TASK STATEMENT: Set the data down once more, exactly as it is written.
[MATERIAL FOR THIS TASK Boundary: Start]
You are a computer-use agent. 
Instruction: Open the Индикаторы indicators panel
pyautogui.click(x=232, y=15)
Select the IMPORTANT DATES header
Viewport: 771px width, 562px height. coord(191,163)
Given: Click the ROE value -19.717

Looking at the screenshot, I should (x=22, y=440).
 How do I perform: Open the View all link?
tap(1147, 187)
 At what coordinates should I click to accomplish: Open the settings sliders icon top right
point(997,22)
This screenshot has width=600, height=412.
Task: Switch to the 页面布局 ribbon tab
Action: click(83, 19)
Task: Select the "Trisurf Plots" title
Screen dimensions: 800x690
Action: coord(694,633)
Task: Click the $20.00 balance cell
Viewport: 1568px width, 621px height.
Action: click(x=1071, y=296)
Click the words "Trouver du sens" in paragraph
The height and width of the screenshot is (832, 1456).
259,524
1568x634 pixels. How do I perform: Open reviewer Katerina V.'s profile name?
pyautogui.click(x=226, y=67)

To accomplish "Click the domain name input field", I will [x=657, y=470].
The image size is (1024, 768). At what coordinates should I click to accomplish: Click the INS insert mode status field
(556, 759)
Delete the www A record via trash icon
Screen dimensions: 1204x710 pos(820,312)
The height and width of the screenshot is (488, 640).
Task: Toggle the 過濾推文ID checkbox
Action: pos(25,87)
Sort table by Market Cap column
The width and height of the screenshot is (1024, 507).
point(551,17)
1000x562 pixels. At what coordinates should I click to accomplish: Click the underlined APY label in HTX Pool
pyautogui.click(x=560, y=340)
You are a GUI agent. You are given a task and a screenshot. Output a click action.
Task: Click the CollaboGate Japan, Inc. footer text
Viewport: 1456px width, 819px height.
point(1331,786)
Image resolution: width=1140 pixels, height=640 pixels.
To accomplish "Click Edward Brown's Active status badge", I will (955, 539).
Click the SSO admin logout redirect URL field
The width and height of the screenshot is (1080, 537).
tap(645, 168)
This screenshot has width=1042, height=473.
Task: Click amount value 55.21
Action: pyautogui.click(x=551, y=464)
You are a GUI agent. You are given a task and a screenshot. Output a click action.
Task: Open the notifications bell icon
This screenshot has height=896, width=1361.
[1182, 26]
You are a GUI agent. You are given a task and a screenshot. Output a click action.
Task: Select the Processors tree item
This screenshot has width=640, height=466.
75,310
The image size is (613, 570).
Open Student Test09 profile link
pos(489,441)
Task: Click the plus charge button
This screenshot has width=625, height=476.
[MATERIAL FOR THIS TASK Boundary: End]
RESPONSE TO THE EXERCISE:
You are a computer-use agent. 
Instruction: Open the Индикаторы indicators panel
pyautogui.click(x=232, y=15)
Select the IMPORTANT DATES header
Viewport: 771px width, 562px height. coord(191,163)
Given: Click the ROE value -19.717

Looking at the screenshot, I should (x=22, y=440).
 How do I perform: Open the View all link?
tap(1147, 187)
 At what coordinates should I click to accomplish: Open the settings sliders icon top right
point(997,22)
This screenshot has width=600, height=412.
Task: Switch to the 页面布局 ribbon tab
Action: click(83, 19)
Task: Select the "Trisurf Plots" title
Screen dimensions: 800x690
Action: coord(694,633)
Task: Click the $20.00 balance cell
Viewport: 1568px width, 621px height.
Action: click(x=1071, y=296)
Click the words "Trouver du sens" in paragraph
The height and width of the screenshot is (832, 1456).
259,524
1568x634 pixels. How do I perform: Open reviewer Katerina V.'s profile name?
pyautogui.click(x=226, y=67)

To accomplish "Click the domain name input field", I will [x=657, y=470].
The image size is (1024, 768). At what coordinates should I click to accomplish: Click the INS insert mode status field
(556, 759)
Delete the www A record via trash icon
Screen dimensions: 1204x710 pos(820,312)
The height and width of the screenshot is (488, 640).
Task: Toggle the 過濾推文ID checkbox
Action: pos(25,87)
Sort table by Market Cap column
The width and height of the screenshot is (1024, 507).
point(551,17)
1000x562 pixels. At what coordinates should I click to accomplish: Click the underlined APY label in HTX Pool
pyautogui.click(x=560, y=340)
You are a GUI agent. You are given a task and a screenshot. Output a click action.
Task: Click the CollaboGate Japan, Inc. footer text
Viewport: 1456px width, 819px height.
point(1331,786)
Image resolution: width=1140 pixels, height=640 pixels.
To accomplish "Click Edward Brown's Active status badge", I will (955, 539).
Click the SSO admin logout redirect URL field
The width and height of the screenshot is (1080, 537).
tap(645, 168)
This screenshot has width=1042, height=473.
Task: Click amount value 55.21
Action: pyautogui.click(x=551, y=464)
You are a GUI agent. You are given a task and a screenshot. Output a click action.
Task: Open the notifications bell icon
This screenshot has height=896, width=1361.
[1182, 26]
You are a GUI agent. You are given a task and a screenshot. Output a click action.
Task: Select the Processors tree item
This screenshot has width=640, height=466.
75,310
The image size is (613, 570).
Open Student Test09 profile link
pos(489,441)
Task: Click the plus charge button
This screenshot has width=625, height=476.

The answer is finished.